Can you comment on the Pipe API or point me in the direction of some documentation? If we were to run reads.pipe("bowtie -S /path/to/genome /path/to/input.fastq")
, does it run in any sort of distributed manner?
Hi @TomNash! Glad to hear that you were able to get the skeleton working! The pipe API has some inline docs, but they are limited. I've opened #1368 to address this more fully.
In your example, that's pretty close to how it'd work! The pipe API will run that command in a distributed fashion, using ADAM/Spark to parallelize the work across all of the machines and to format the data that is going into the pipe. There are a few small differences from your example:
sc.loadFragment
(for paired FASTQ), and these would be streamed on standard in to the running command.InFormatter
and an OutFormatter
. Example is below.You can see an example of a similar command in our unit tests. In your case, I think your command would look like:
import org.bdgenomics.adam.rdd.ADAMContext._
import org.bdgenomics.adam.rdd.fragment.InterleavedFASTQInFormatter
import org.bdgenomics.adam.rdd.read.{ AlignmentRecordRDD, AnySAMOutFormatter }
implicit val tFormatter = InterleavedFASTQInFormatter
implicit val uFormatter = new AnySAMOutFormatter
val pipedRdd: AlignmentRecordRDD = ardd.pipe("bowtie -S $0",
files = Seq("/path/to/genome"))
This would assume that bowtie is installed (and on the PATH) on every node in the cluster.
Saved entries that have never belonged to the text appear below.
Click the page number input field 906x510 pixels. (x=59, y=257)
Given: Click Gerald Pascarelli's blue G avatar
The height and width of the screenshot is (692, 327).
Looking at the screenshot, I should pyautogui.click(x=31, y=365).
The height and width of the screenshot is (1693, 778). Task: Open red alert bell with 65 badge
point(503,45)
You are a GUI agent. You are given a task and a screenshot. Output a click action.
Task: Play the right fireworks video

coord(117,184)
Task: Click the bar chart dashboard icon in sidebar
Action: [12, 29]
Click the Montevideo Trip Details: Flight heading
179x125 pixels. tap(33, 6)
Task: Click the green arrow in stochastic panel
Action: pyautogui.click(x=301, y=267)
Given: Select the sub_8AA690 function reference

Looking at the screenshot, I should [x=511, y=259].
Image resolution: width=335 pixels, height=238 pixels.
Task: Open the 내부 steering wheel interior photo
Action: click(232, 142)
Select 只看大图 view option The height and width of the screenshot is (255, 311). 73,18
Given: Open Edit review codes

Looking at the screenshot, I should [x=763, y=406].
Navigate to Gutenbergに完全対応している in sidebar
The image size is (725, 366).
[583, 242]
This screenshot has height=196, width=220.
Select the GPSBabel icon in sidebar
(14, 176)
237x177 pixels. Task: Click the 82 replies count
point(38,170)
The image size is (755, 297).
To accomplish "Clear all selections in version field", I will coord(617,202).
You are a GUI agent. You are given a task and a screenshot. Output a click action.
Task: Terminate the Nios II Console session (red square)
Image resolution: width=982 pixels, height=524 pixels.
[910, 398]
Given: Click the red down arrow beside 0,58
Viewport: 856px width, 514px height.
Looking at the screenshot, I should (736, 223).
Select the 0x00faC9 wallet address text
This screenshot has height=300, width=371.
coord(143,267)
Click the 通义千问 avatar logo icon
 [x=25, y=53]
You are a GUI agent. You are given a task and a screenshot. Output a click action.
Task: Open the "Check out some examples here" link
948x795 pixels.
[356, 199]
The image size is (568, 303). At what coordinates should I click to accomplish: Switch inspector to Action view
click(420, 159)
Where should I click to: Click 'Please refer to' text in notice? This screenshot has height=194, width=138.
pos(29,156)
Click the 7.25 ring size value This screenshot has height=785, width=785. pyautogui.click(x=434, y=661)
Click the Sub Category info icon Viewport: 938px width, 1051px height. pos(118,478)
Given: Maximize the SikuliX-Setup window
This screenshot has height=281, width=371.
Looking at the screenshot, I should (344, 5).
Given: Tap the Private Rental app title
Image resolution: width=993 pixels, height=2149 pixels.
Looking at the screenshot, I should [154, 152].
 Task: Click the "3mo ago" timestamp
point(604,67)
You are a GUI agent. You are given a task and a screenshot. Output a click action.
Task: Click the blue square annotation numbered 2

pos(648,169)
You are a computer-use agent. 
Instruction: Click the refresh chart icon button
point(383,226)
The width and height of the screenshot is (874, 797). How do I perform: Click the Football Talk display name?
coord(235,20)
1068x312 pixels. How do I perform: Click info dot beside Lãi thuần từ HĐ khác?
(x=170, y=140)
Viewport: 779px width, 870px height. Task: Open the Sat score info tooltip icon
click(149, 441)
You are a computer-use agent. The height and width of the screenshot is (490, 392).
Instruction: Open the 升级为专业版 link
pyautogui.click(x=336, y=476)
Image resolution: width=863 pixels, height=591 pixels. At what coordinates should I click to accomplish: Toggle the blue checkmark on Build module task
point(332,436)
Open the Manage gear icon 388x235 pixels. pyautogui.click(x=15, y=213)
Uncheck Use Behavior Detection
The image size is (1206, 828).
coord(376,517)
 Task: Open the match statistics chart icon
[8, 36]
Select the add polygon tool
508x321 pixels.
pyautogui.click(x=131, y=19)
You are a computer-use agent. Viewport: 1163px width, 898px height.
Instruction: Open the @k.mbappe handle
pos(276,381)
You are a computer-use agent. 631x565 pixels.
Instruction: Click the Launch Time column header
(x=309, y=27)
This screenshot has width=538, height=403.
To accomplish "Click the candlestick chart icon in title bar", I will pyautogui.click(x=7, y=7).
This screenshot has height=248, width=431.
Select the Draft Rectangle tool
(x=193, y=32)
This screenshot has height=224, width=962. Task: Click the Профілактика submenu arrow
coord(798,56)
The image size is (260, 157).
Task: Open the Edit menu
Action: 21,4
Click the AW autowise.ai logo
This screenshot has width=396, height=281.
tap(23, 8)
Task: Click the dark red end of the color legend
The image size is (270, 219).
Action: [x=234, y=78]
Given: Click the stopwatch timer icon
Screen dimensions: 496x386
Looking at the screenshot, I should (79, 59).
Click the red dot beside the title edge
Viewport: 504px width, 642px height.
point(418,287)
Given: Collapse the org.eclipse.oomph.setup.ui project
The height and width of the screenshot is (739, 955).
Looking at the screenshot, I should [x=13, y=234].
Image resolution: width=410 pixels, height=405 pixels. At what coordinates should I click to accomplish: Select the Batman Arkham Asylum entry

Let me know if this helps, or if you've got any questions!
As mentioned elsewhere, we would like to build up a repository of commonly used bioinformatics tools wrapped in the Pipe API, a proposal for which is here
https://github.com/heuermh/cannoli
The example above is not quite right. First, the scala compiler isn't able to deduce types from the implicits, so the pipe
invocation needs some help. Second, the bowtie command requires -
as an argument to read from stdin. Finally, including the indices as separate files won't work, because the bowtie <ebwt>
argument specifies the base name instead of individual index files.
This seems to work for me https://github.com/heuermh/cannoli/blob/master/src/main/scala/org/bdgenomics/cannoli/Bowtie.scala#L73
$ brew install homebrew/science/bowtie
$ bowtie-build ref.fa ref
$ brew install homebrew/science/adam
$ git clone https://github.com/heuermh/cannoli
$ cd cannoli
$ ./scripts/move_to_scala_2.11.sh
$ ./scripts/move_to_spark_2.sh
$ mvn install
$ ADAM_MAIN=org.bdgenomics.cannoli.Cannoli \
adam-submit \
--jars target/cannoli-spark2_2.11-0.1-SNAPSHOT.jar \
-- \
bowtie -single -bowtie_index ref reads.ifq bowtie.sam
Using ADAM_MAIN=org.bdgenomics.cannoli.Cannoli
Using SPARK_SUBMIT=/usr/local/bin/spark-submit
# reads processed: 6
# reads with at least one reported alignment: 0 (0.00%)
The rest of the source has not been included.